(What to work on):
Find the line that contains "Task: Click the 战斗力 412万 stat line" in the records below, then repeat exactly that line and each one after it, leaving pictures out.

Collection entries
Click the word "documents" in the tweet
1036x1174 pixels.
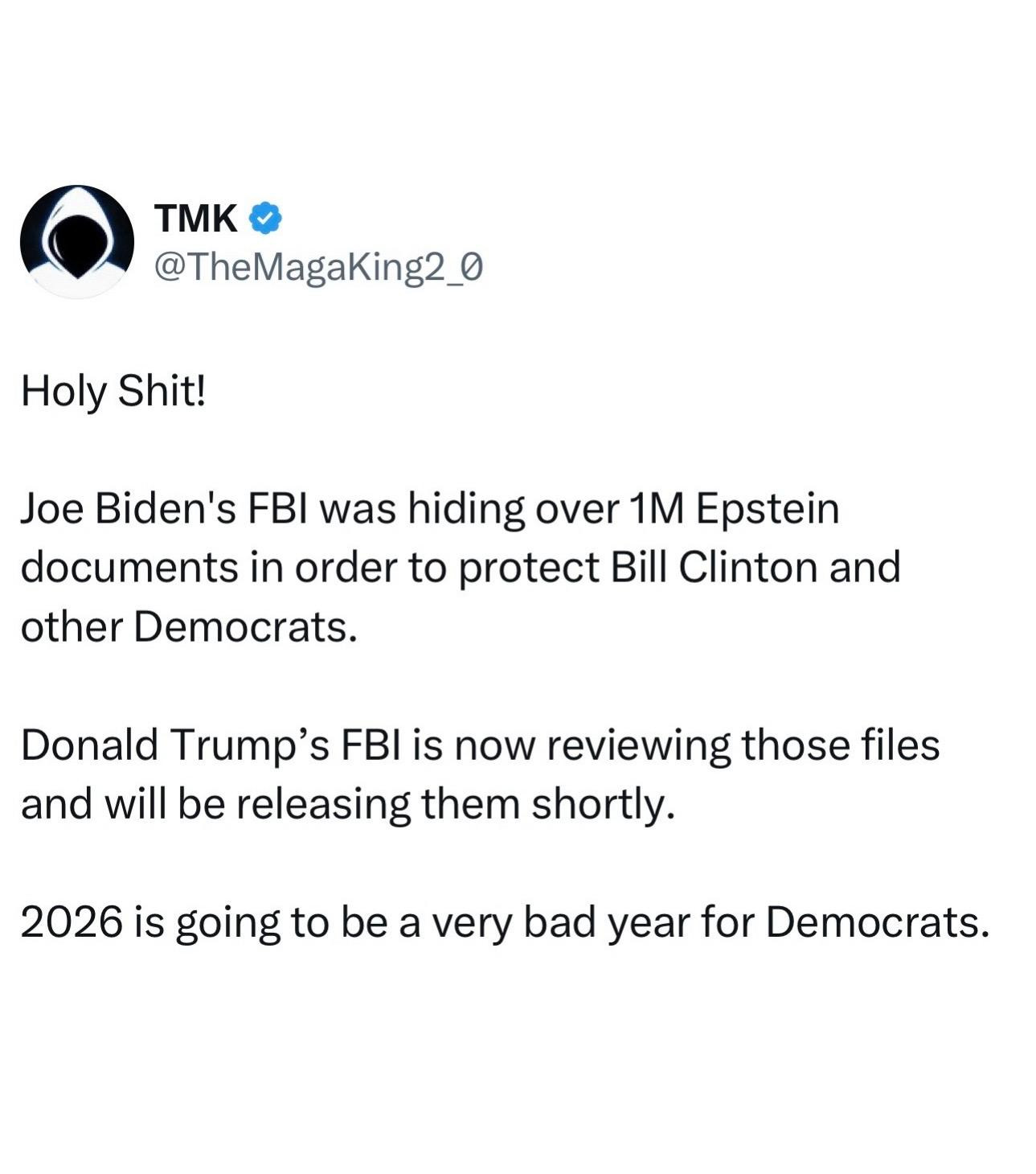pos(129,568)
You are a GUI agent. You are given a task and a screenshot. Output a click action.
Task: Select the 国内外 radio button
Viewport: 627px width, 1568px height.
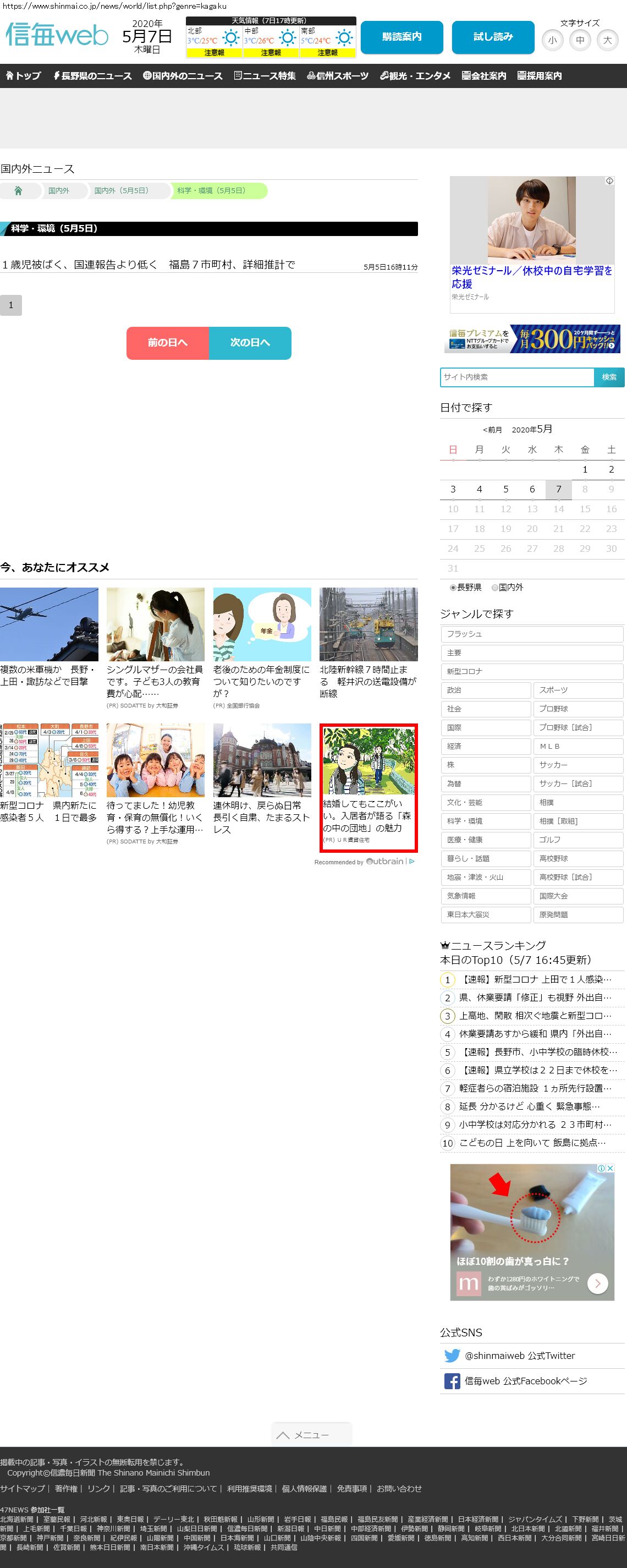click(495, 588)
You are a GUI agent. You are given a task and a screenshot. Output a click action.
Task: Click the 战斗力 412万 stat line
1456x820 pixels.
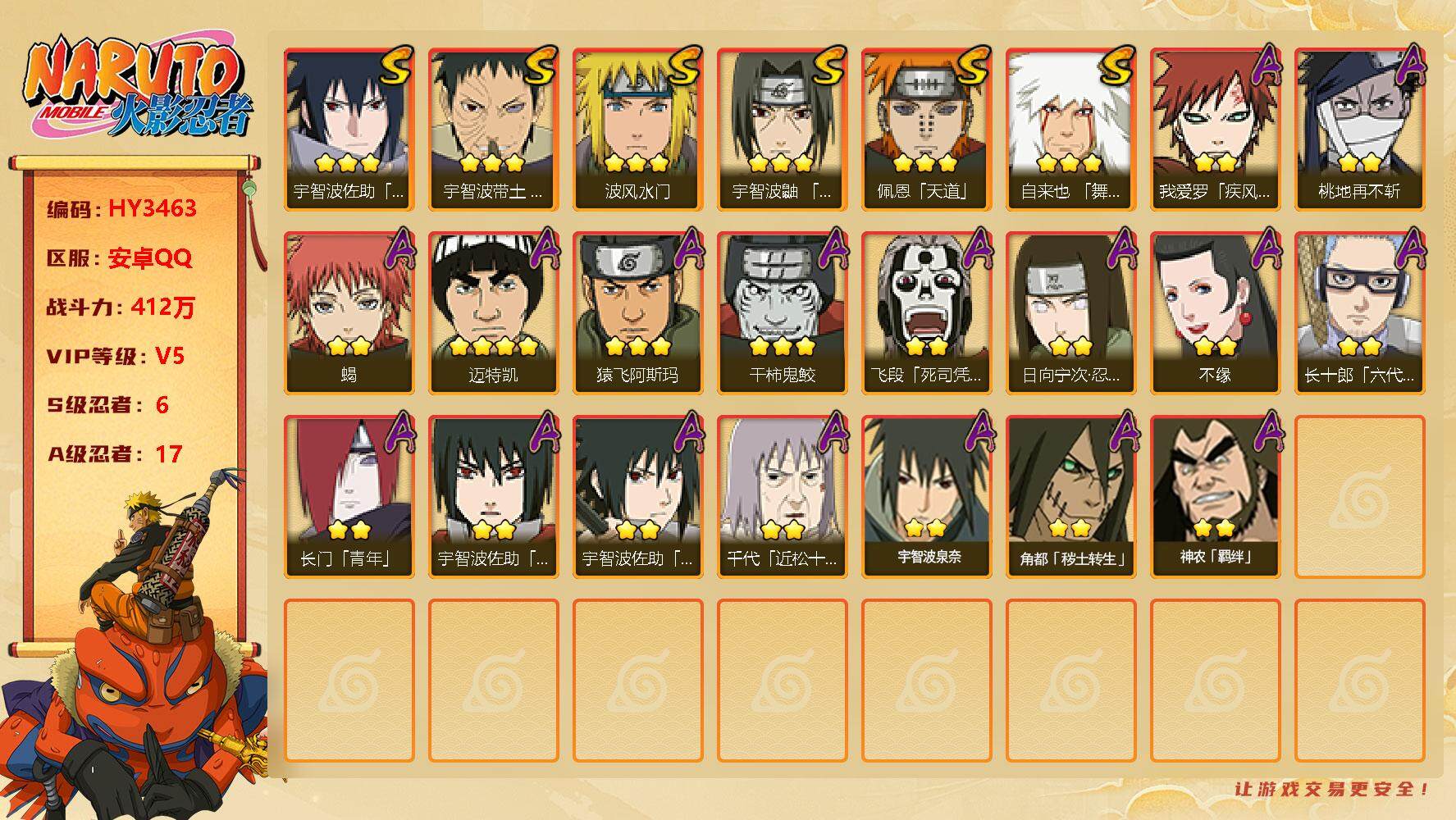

(Response below):
Task: Click the 战斗力 412万 stat line
1456x820 pixels.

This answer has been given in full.